──────── Estratto fornito ────────

Politecnico e Università nell'occhio del ciclone. “Agitazione sarà peggio che nel 1968”
Dure le parole di un ricercatore nel commentare le manovre romane: “L'Università ne uscirà distrutta”
BARI - Prosegue la protesta dei ricercatori, nelle Università pubbliche della Puglia. Circa 300 gli esami sospesi al solo Politecnico di Bari causate dal 30% della docenza che è in agitazione, già dal 2 luglio, contro quello che la Finanziaria e il DDL Gelmini prevedono per il futuro del mondo accademico. Intanto dal 16 luglio riprenderanno gli esami.
Ma da settembre, all'inizio del nuovo anno, lo scenario potrebbe essere disastroso con un quinto dei corsi a rischio, al Politecnico.
Ecco le principali tappe che hanno portato allo stato attuale delle cose.
25 giugno - Il Senato Accademico, che è organo garante della didattica, nella sua riunione, non può schierarsi ufficialmente dalla parte di studenti, professori e ricercatori in protesta. Manifesta la sua vicinanza a tali figure e rimanda ai Consigli di Facoltà (C.d.F.) la decisione in merito alla sospensione dell'attività didattica.
30 giugno - Riunitosi il C.d.F. dell'Università di Taranto si decide di appoggiare la protesta e la sospensione di lezioni frontali, esami e ricevimenti.
2 luglio - Il C.d.F. del Politecnico di Bari segue quello di due giorni prima. Alle 13:20 si prende la decisione di sospendere gli esami, migliaia di studenti coinvolti per centinaia di esami. L'occupazione simbolica del rettorato, era presente lo stesso Magnifico: è il primo grande evento mediatico.
9 luglio - Nel pomeriggio si tiene un incontro tra ricercatori e studenti durante il quale si decide di procedere come di seguito. Intanto all'Ateneo ci si riunisce per redigere un documento unico che avvia la protesta: tra le altre c'è la sospensione dell'attività didattica fino al 16/7.
12 luglio - Si tiene il sit-in di protesta organizzato da Studenti Democratici, rappresentanza studentesca di maggioranza al Poliba, nell'atrio principale del politecnico.
15 luglio - Dopo l'assemblea indetta dal rettore al quale parteciperanno docenti e studenti, sotto le colonne del teatro Piccinni, a Bari, verranno allestiti dei banchetti e la prenotazione degli studenti alle varie prove avverrà all'aperto, dalle ore 18:00.
16 luglio - gli esami riprenderanno regolarmente.

────────

Consegna scritta 1 ▸
Mostra ogni riga dei record che contiene la stringa "height", rispettando la distinzione tra maiuscole e minuscole.

──────── Record di dati ────────

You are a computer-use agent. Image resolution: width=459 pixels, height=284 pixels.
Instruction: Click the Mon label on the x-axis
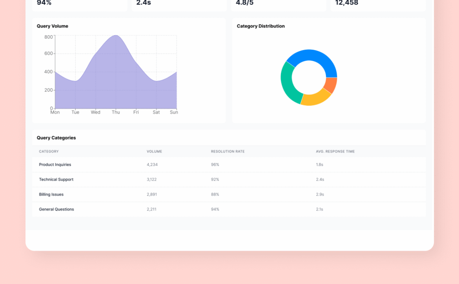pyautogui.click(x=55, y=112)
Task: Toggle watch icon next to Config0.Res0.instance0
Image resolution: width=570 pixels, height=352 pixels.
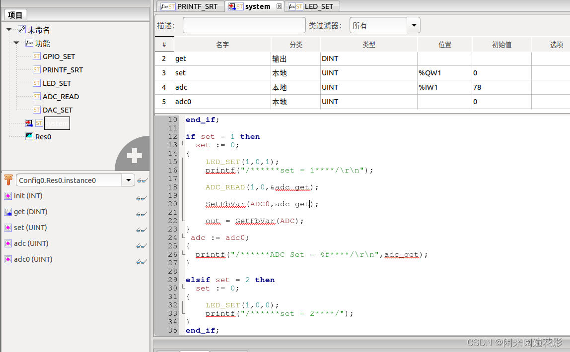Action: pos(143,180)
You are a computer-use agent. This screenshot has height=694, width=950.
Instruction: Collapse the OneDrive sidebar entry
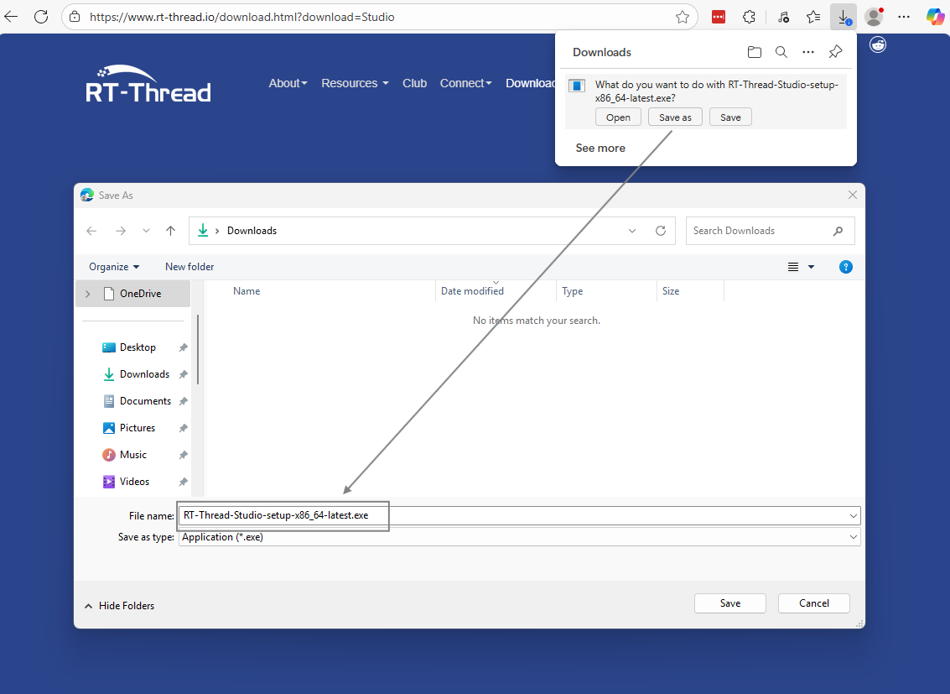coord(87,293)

────────
──────── Record di dati ────────

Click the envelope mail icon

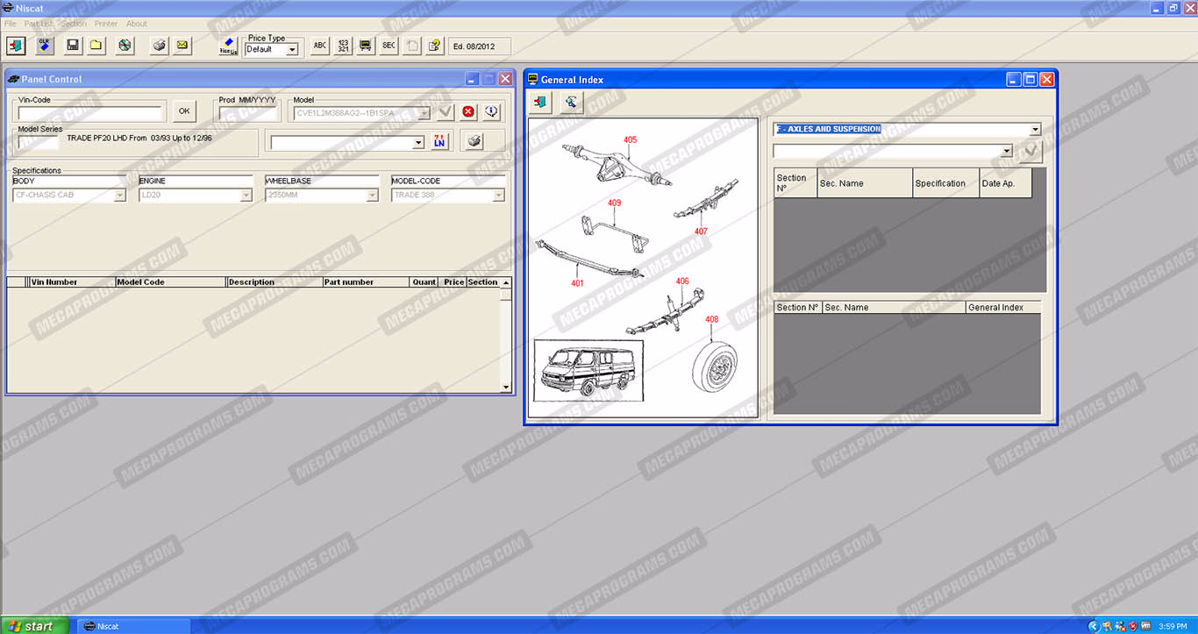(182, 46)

────────

Consegna scritta 2 ▸
Secondo l'estratto fornito, quanti esami risultano sospesi al solo Politecnico di Bari?

Risposta completa 1 ▸
You are a computer-use agent. Image resolution: width=459 pixels, height=284 pixels.
Image resolution: width=570 pixels, height=352 pixels.
You are a computer-use agent. This screenshot has height=694, width=950.

Risposta completa 2 ▸
Circa 300.